辛眠不是很明白,于是问他:“卫栖山,你在想什么呢?”
卫栖山挡着脸,一言不发。
“是因为我刚刚碰了你吗?”
辛眠想起在水下的时候,她要拽他,眼皮倏地跳了一跳,就瞥见卫栖山用那种潮湿黏腻的目光盯着她,犹如水下常年不见光的地方生出的绿苔,沾到身上总是滑腻腻的。
不是吧。
被她恶作剧般按进水里,这人非但不觉得丢脸,反而还期待着她的触碰,仅仅是拉了拉他的手,就成了如今这幅模样。
辛眠猛然站起。
“卫栖山,你
要不要这么恶心?”
她皱眉,抬脚在他肩膀上踢了一下,卫栖山的身子便软趴趴地翻过去,仰面躺在石台上。
似乎是意识到什么,他猛地起身。
刚起一半,辛眠踩住了他的肩,脚下一点点加力,将他又踩得躺了回去。
卫栖山的头发全粘在脸上,眼底是无法遮掩的难堪,难堪到两眼发红,压低声音求她:“让我走,让我走,好不好?我不是故意的,我也不想的,我真的……”
语无伦次,声嘶力竭,已经到了崩溃的边缘。
拼命隐藏的丑陋让辛眠看见,他心中害怕不安极了,偏偏身体又不听使唤,哪怕是隔着衣料和长靴的触碰,只要看见辛眠的脸,听见她的声音,他都觉得下一刻就会失控。
“等一下噢。”
辛眠垂眸扫着他,不安分的脚尖缓缓挪移,从肩膀滑到了锁骨,又顺着胸膛向下,力道极轻,如同在他身上挠着痒痒,勾起他越来越多、越来越满溢的欲念,然后骤停。

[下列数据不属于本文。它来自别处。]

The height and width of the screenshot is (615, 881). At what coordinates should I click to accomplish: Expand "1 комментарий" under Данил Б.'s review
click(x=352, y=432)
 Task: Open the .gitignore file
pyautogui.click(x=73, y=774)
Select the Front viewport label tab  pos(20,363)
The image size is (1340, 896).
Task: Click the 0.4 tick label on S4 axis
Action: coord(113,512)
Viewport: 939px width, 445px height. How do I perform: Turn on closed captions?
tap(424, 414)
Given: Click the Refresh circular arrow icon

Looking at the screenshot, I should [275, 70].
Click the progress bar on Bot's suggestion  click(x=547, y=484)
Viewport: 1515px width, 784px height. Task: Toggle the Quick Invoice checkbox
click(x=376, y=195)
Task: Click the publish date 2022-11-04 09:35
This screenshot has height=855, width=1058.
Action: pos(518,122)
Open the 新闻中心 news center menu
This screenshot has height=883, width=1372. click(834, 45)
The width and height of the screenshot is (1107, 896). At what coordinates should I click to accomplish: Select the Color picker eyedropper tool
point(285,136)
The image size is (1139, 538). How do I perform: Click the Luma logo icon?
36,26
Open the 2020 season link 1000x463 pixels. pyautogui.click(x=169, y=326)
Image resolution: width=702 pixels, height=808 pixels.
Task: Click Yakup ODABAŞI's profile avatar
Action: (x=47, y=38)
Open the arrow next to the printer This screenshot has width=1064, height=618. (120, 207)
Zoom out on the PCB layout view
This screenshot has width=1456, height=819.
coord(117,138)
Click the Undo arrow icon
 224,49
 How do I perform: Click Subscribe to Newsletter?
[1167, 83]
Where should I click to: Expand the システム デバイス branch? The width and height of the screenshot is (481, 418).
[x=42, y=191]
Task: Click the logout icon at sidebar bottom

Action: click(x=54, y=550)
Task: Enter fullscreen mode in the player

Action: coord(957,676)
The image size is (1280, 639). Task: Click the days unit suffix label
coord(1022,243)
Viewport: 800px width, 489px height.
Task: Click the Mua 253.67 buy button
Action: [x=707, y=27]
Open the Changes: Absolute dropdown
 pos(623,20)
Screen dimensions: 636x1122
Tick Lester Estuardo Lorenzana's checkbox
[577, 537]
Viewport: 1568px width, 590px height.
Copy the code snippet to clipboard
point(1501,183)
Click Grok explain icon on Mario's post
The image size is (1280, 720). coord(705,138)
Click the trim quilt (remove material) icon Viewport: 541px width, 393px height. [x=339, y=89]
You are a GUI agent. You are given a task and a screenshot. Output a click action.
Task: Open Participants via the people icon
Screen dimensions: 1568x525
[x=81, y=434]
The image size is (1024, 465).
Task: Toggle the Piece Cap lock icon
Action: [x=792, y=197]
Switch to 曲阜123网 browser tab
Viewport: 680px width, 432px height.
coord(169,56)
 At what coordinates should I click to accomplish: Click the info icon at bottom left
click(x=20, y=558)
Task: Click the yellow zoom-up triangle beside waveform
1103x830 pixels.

卫栖山瞪大了眼,仰起脖颈难耐地大口喘息,身体抖得不成样子。
辛眠这才抿起唇,笑:“你真该看看自己现在的模样,和发。情的野兽没什么区别。”
听到不远处传来脚步声,心知是谈盈带着岑友望过来了,她收回脚,语气里带着嘲弄,“自己看不到也没关系,那就让你的友人仔细看看吧。”
说罢,她去迎了谈盈,拉着她先回了东苑。
耳畔隐约听见水花四溅。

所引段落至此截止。